Dataset records:
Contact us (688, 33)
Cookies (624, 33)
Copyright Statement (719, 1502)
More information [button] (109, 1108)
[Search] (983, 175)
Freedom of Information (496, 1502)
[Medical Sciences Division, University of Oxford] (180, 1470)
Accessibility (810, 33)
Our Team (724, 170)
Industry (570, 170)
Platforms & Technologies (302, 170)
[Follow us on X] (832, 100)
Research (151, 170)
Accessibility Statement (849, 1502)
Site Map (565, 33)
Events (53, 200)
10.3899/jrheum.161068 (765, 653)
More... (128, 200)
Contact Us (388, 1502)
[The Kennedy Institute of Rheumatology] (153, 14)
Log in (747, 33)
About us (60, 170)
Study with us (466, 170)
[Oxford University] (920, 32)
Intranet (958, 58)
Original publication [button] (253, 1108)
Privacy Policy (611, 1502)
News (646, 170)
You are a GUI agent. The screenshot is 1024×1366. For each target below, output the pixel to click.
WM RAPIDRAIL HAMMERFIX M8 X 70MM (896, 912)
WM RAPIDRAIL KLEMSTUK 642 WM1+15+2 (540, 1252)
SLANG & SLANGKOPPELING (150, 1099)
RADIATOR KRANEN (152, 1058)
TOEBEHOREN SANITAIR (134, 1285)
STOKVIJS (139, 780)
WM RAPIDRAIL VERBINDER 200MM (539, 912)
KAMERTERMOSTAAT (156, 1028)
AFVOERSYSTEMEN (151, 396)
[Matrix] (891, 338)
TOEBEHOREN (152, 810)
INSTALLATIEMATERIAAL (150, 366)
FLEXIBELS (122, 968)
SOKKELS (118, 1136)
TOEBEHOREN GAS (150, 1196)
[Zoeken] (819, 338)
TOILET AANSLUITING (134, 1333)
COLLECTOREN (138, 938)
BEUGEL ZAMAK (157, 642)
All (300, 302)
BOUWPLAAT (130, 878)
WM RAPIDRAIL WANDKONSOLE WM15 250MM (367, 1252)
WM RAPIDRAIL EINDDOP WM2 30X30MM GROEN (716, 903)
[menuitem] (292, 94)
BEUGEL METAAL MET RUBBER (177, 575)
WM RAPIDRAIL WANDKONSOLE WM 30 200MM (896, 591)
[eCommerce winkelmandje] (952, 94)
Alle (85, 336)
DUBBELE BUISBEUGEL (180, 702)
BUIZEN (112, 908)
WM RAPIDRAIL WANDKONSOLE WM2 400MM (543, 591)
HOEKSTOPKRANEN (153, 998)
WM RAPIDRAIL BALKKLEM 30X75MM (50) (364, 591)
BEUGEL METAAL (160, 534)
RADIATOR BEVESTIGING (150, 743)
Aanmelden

Exercise instructions: Restate the final lines of the listing above word for word, beginning at the line that contains "TOILET AANSLUITING (134, 1333)".

Response to this exercise:
TOILET AANSLUITING (134, 1333)
COLLECTOREN (138, 938)
BEUGEL ZAMAK (157, 642)
All (300, 302)
BOUWPLAAT (130, 878)
WM RAPIDRAIL WANDKONSOLE WM15 250MM (367, 1252)
WM RAPIDRAIL EINDDOP WM2 30X30MM GROEN (716, 903)
[menuitem] (292, 94)
BEUGEL METAAL MET RUBBER (177, 575)
WM RAPIDRAIL WANDKONSOLE WM 30 200MM (896, 591)
[eCommerce winkelmandje] (952, 94)
Alle (85, 336)
DUBBELE BUISBEUGEL (180, 702)
BUIZEN (112, 908)
WM RAPIDRAIL WANDKONSOLE WM2 400MM (543, 591)
HOEKSTOPKRANEN (153, 998)
WM RAPIDRAIL BALKKLEM 30X75MM (50) (364, 591)
BEUGEL METAAL (160, 534)
RADIATOR BEVESTIGING (150, 743)
Aanmelden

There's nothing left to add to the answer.